What this task involves
Your answer is the lines below, exactly, from the one that contains "950x732 pixels." through the one that contains "Given: Open tvorogme", both included.

Exercise data
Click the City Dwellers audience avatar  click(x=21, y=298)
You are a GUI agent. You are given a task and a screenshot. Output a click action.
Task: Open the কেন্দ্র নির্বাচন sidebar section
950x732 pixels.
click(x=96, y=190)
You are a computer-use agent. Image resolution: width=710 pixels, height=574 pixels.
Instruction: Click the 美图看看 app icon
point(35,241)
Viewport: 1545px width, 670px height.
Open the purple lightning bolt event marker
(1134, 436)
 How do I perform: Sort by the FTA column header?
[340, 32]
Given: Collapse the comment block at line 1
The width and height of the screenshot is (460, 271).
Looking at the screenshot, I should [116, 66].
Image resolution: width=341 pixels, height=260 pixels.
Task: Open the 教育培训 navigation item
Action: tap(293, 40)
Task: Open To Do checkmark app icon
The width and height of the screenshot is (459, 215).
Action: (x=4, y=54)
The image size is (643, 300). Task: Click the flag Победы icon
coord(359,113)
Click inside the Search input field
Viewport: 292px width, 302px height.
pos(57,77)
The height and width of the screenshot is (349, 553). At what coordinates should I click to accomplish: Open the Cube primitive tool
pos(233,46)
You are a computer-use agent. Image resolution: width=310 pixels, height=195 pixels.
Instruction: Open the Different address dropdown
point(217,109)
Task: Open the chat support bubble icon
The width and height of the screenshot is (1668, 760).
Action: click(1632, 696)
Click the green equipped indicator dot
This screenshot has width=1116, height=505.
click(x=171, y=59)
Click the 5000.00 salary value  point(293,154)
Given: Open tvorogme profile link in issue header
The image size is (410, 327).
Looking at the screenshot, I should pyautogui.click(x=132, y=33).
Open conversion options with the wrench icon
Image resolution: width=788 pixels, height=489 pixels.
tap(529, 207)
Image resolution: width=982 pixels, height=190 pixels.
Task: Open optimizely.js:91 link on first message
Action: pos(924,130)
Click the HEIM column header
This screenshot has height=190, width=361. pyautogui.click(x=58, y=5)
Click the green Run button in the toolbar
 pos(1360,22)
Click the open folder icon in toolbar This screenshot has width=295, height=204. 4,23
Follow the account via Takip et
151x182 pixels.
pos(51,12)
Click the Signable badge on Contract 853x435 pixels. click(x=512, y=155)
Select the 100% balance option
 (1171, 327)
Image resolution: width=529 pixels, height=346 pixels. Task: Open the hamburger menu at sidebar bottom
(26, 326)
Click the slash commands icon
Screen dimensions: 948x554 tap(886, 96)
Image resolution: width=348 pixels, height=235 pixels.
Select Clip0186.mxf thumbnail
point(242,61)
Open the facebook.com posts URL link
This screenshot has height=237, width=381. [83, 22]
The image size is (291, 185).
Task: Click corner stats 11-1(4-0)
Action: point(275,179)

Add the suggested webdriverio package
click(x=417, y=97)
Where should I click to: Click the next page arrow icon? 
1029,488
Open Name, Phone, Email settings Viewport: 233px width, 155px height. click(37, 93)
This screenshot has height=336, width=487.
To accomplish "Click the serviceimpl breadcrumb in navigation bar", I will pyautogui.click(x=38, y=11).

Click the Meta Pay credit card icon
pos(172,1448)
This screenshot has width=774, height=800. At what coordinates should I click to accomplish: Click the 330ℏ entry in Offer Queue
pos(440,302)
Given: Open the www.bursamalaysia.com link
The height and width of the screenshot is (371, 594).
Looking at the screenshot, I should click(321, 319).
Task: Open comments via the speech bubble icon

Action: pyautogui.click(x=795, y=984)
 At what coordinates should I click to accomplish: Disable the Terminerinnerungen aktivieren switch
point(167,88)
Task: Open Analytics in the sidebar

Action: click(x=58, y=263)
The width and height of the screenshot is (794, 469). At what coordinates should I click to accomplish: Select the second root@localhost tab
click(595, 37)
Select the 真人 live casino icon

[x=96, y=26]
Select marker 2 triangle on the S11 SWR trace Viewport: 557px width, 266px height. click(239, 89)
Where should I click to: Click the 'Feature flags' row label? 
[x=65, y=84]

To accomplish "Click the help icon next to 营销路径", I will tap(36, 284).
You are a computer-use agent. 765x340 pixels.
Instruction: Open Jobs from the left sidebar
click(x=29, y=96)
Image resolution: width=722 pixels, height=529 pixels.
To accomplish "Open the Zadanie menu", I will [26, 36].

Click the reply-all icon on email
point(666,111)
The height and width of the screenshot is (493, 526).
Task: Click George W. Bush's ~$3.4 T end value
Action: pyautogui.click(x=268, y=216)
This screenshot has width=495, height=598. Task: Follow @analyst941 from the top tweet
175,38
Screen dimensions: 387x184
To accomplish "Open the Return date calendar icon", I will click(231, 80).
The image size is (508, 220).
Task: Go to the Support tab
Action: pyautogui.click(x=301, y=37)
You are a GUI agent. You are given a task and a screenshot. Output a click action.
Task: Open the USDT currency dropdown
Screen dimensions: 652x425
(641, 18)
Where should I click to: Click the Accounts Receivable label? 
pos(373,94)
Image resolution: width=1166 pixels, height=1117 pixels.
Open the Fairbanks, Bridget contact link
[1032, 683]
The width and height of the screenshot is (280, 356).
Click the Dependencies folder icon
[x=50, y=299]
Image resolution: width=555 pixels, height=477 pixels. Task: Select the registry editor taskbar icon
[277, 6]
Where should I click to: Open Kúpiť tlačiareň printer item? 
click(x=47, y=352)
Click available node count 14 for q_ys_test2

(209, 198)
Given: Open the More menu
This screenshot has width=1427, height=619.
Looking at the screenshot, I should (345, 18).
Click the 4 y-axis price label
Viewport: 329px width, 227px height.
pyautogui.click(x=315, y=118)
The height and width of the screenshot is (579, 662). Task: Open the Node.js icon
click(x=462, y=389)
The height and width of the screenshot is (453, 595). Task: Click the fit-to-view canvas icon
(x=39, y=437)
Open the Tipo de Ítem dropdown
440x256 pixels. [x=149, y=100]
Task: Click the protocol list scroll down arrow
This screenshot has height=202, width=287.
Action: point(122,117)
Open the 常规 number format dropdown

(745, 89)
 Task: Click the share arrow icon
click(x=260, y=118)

Result for this task
950x732 pixels.
click(x=96, y=190)
You are a computer-use agent. Image resolution: width=710 pixels, height=574 pixels.
Instruction: Click the 美图看看 app icon
point(35,241)
Viewport: 1545px width, 670px height.
Open the purple lightning bolt event marker
(1134, 436)
 How do I perform: Sort by the FTA column header?
[340, 32]
Given: Collapse the comment block at line 1
The width and height of the screenshot is (460, 271).
Looking at the screenshot, I should [116, 66].
Image resolution: width=341 pixels, height=260 pixels.
Task: Open the 教育培训 navigation item
Action: tap(293, 40)
Task: Open To Do checkmark app icon
The width and height of the screenshot is (459, 215).
Action: (x=4, y=54)
The image size is (643, 300). Task: Click the flag Победы icon
coord(359,113)
Click inside the Search input field
Viewport: 292px width, 302px height.
pos(57,77)
The height and width of the screenshot is (349, 553). At what coordinates should I click to accomplish: Open the Cube primitive tool
pos(233,46)
You are a computer-use agent. Image resolution: width=310 pixels, height=195 pixels.
Instruction: Open the Different address dropdown
point(217,109)
Task: Open the chat support bubble icon
The width and height of the screenshot is (1668, 760).
Action: click(1632, 696)
Click the green equipped indicator dot
This screenshot has width=1116, height=505.
click(x=171, y=59)
Click the 5000.00 salary value  point(293,154)
Given: Open tvorogme profile link in issue header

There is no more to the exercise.